Annual Precipitation min/max (mm)

500mm minimum

Drought Tolerance

Moderate tolerance. It is less drought tolerant than tall fescue.

Flooding Tolerance

Withstands 2-5 weeks of spring flooding. It withstands wet soils season long.

Winter Hardiness

Fair hardiness. Meadow fescue longevity is limited by winter hardiness.

Soil Texture Preference

Meadow fescue is best suited to moist or wet clay-loam to clay soils, but will grow on light textured soils with high moisture. Moisture is meadow fescue’s limiting factor.

Erosion Control

Moderate erosion control. Can be used as an initial species in waterways or channels to prevent erosion as it does not impede water movement.

Salinity Tolerance

Moderate tolerance.

Acidity Tolerance

Moderate tolerance.

Alkalinity Tolerance

Low tolerance.

Seeds per kg

507,000 seeds/kg (230,000 seeds/lb)

Suggested Mixtures

Meadow fescue is compatible in mixes. Species include alsike clover, birdsfoot trefoil, timothy and bromegrasses.

Ease of Establishment

Meadow fescue seedlings can establish well in the first season when competition is managed. It is noted to winterkill easily during the establishment year.
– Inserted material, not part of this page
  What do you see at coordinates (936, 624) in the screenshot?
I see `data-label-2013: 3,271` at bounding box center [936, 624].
Meadow fescue has moderate competitive ability. Overall, its longevity is limited with cold winter conditions.

Management Considerations

Allow for adequate rest following defoliation. Cold hardiness is its major limitation making it a grass not frequently used in Western Canada. May serve well as a short rotation, good producing grass species for late season grazing.
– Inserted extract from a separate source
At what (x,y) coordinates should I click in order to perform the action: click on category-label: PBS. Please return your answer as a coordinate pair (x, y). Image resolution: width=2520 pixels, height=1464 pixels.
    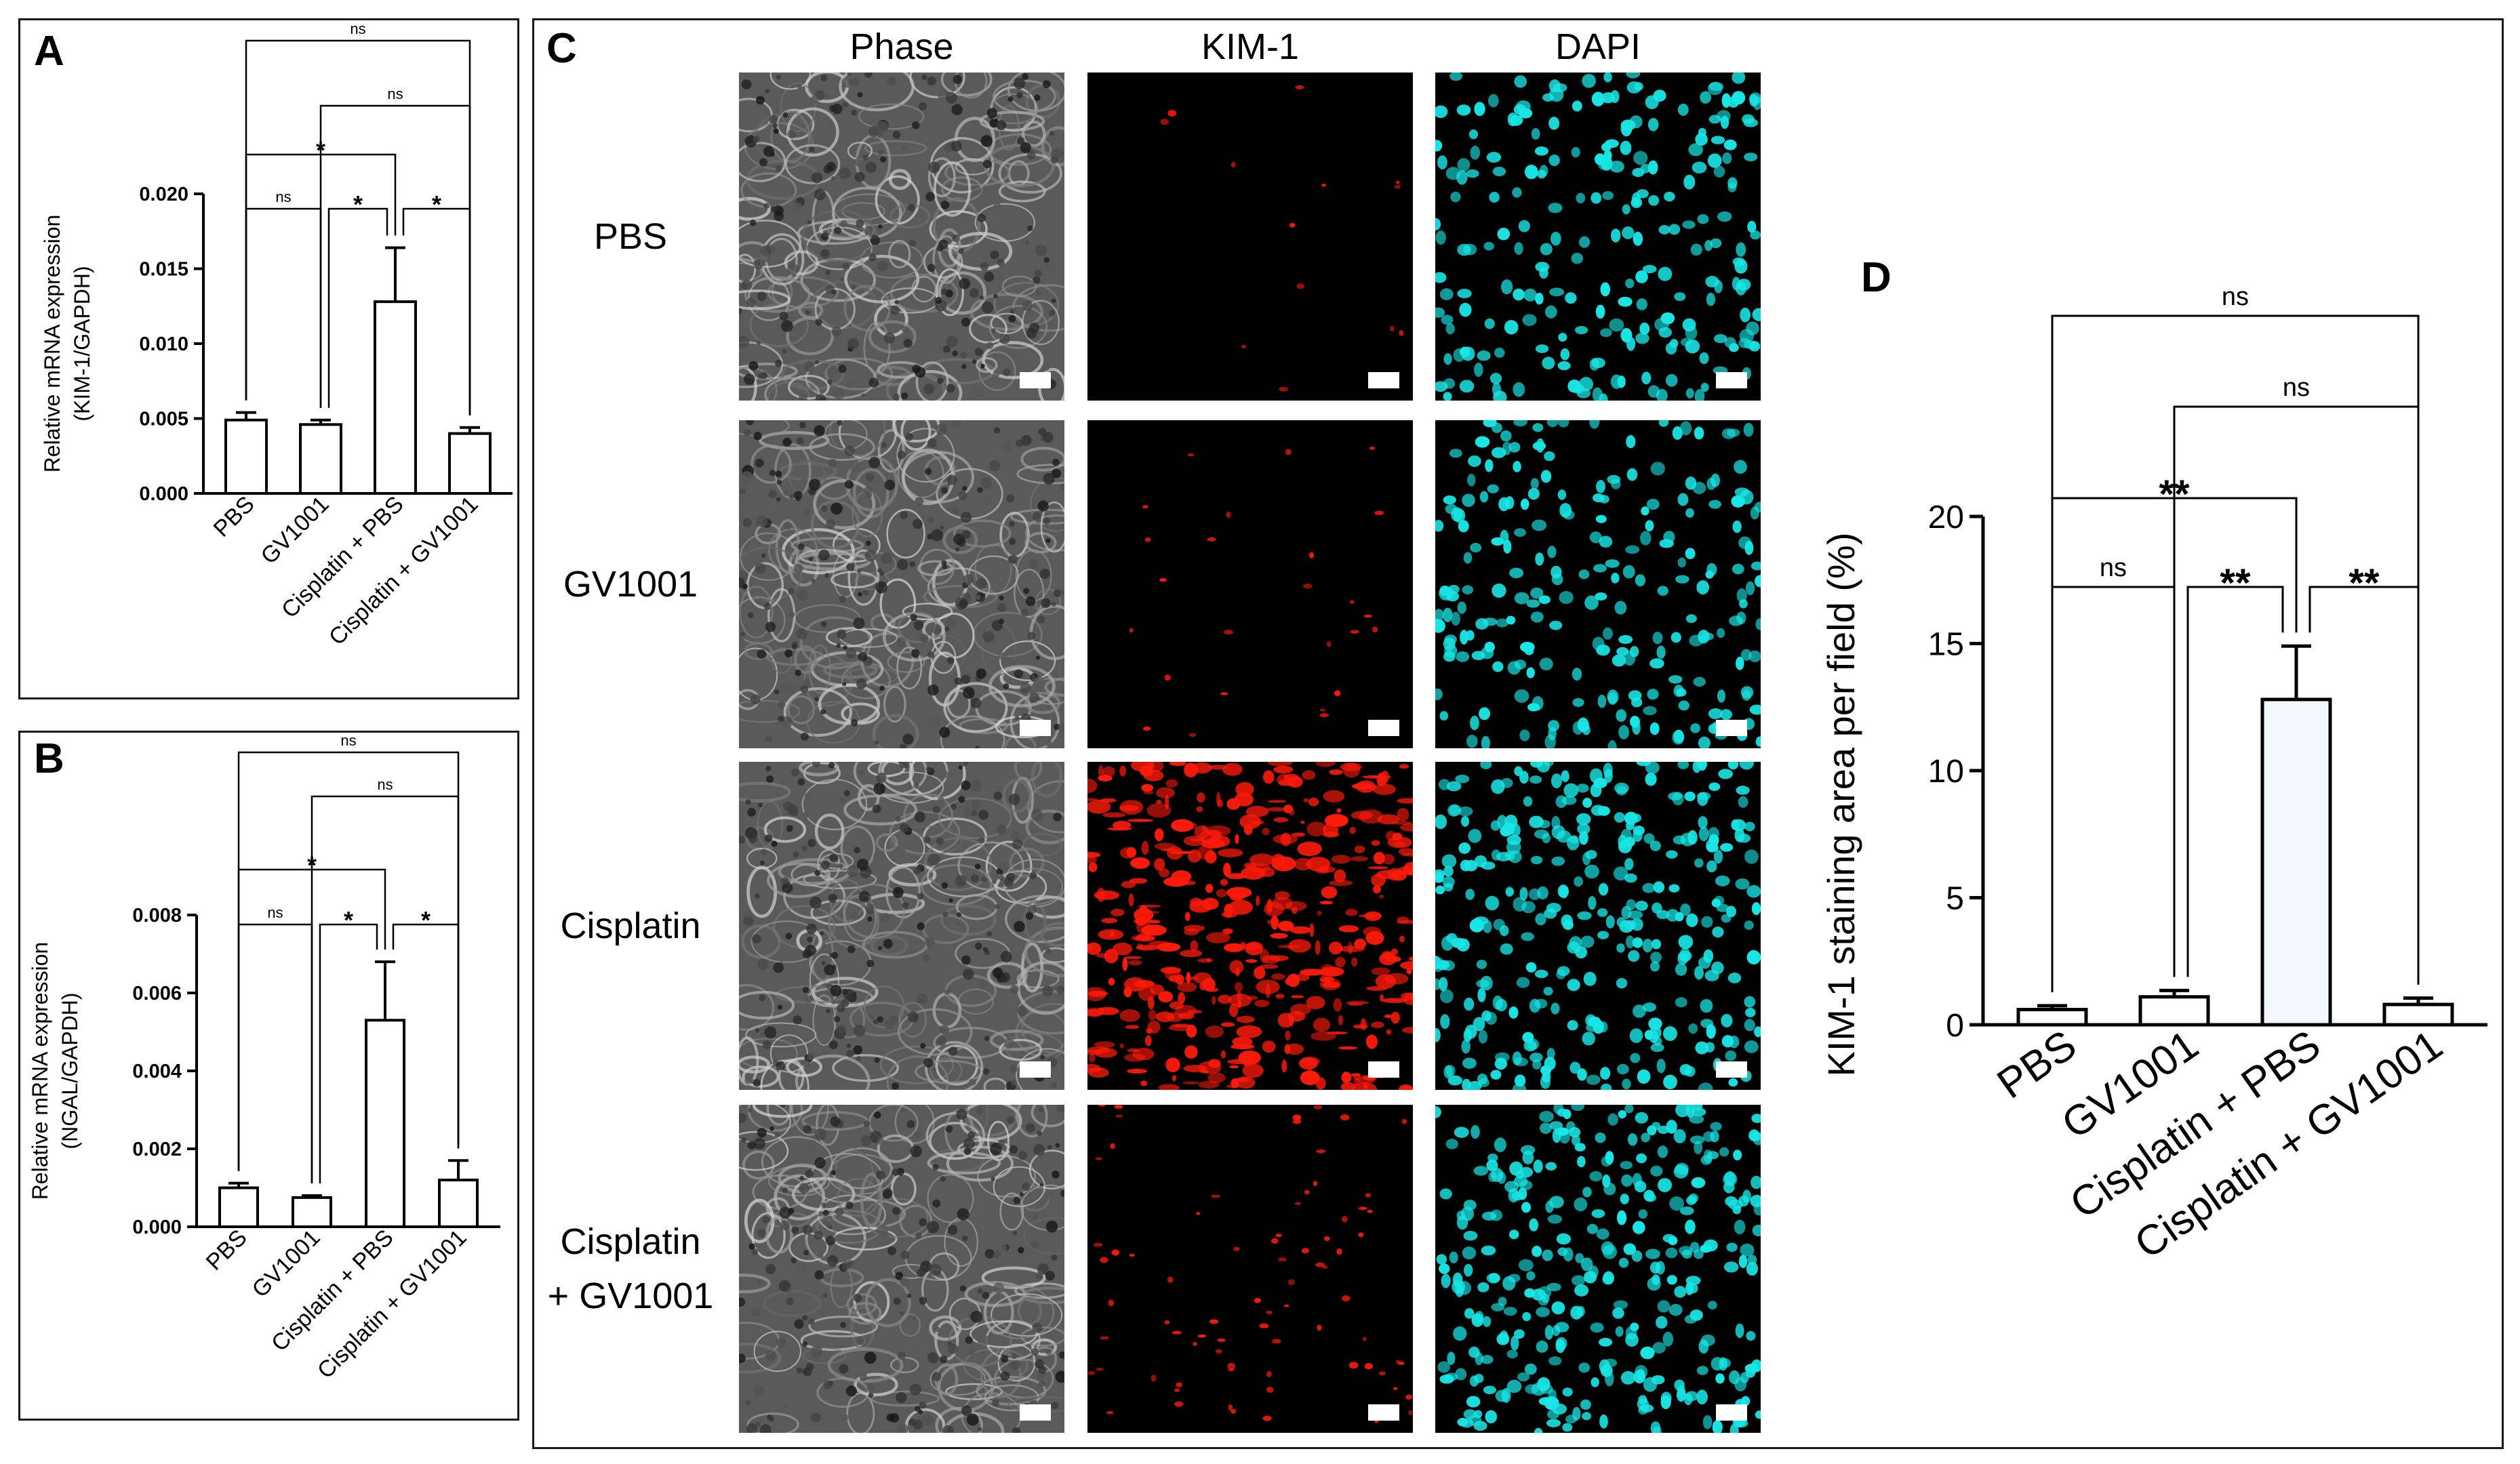
    Looking at the image, I should click on (235, 516).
Saskatchewan Dryland Forage Species Adaptation Tool, USDA, Manitoba Forage Adaptation and Comparison Guide, Alberta Forage Manual

Meadow fescue is adapted to warmer and more wetter areas of the Sub-Boreal Spruce, Interior Cedar-Hemlock and Sub-Boreal Pine-Spruce zones. In the southern part of the region, meadow fescue is adapted to the wetter areas of the Interior Douglas-fir zone, and to irrigated and subirrigated areas in the Bunchgrass and drier areas of the Interior Douglas-fir zone.

Meadow fescue is adapted to the wetter parts of the Interior Douglas-fir zone, the Interior Cedar-Hemlock zone, and to irrigated and subirrigated areas in the Bunchgrass and Ponderosa Pine zones, and Interior Douglas-fir zone.

Meadow fescue has some adaptive characteristics suited to the Peace-Liard region, but only fair hardiness is likely to limit its use.